In primo luogo, se intendiamo presentarci a un cane che non conosciamo, lo dobbiamo fare abbassandoci leggermente, mettendoci di fianco ed esponendo il palmo della mano.

L’assenza di uno sguardo diretto e l’esibizione di una parte del corpo consentono al cane di scegliere se avvicinarsi o rimanere dove si trova.

Nella prima ipotesi, il cane ci annuserà in una zona in cui i nostri odori sono evidenti, per poi decidere se proseguire o fermarsi alla “stretta di mano”.

Avvicinandoci a lui, non facciamolo in linea retta, ma seguiamo una sorta di semi curva che, nel linguaggio canino, indica assenza di conflitto.

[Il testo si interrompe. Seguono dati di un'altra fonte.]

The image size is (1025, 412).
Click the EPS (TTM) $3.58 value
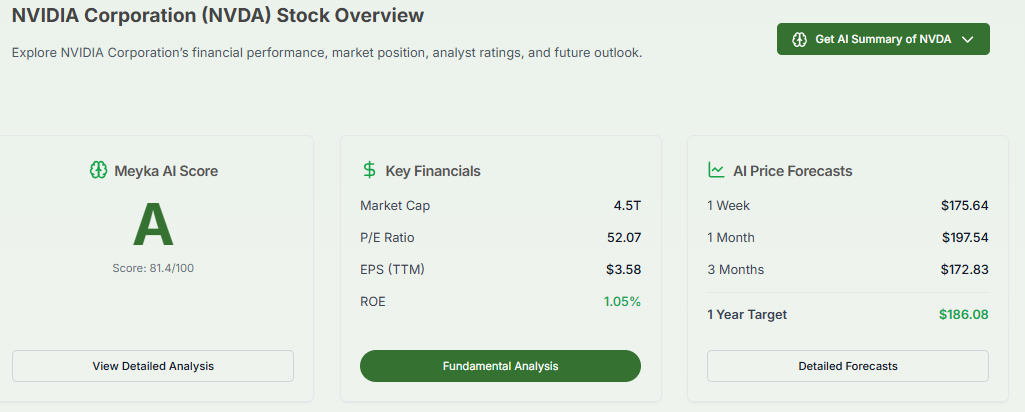[623, 270]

Effettuata questa prima fase silenziosa, possiamo cominciare ad accarezzarlo nelle zone del collo e del mento, evitando la testa, la bocca, le orecchie e la coda. L’impiego di una voce “soffusa”, senza eccessi di note acute o grevi, agevolerà il tutto.

Attendiamo che sia lui a concludere l’incontro: solo allora, con estrema delicatezza, ci alzeremo allontanandoci, quasi si trattasse di una sorta di galateo da applicare in modo rigoroso e rispettoso.

Non dimentichiamoci che, per quanto essere sociale, il cane protegge sempre sé e i propri spazi, non amando che ci si avvicini in modo troppo impetuoso o frettoloso senza i dovuti “preliminari”.

Per questo motivo, se avrà scelto di evitarci, è opportuno non insistere, poiché ciò potrebbe produrre esattamente l’effetto opposto e noi finiremmo per diventare un qualcosa di negativo che il cane tenterà di evitare anche in futuro.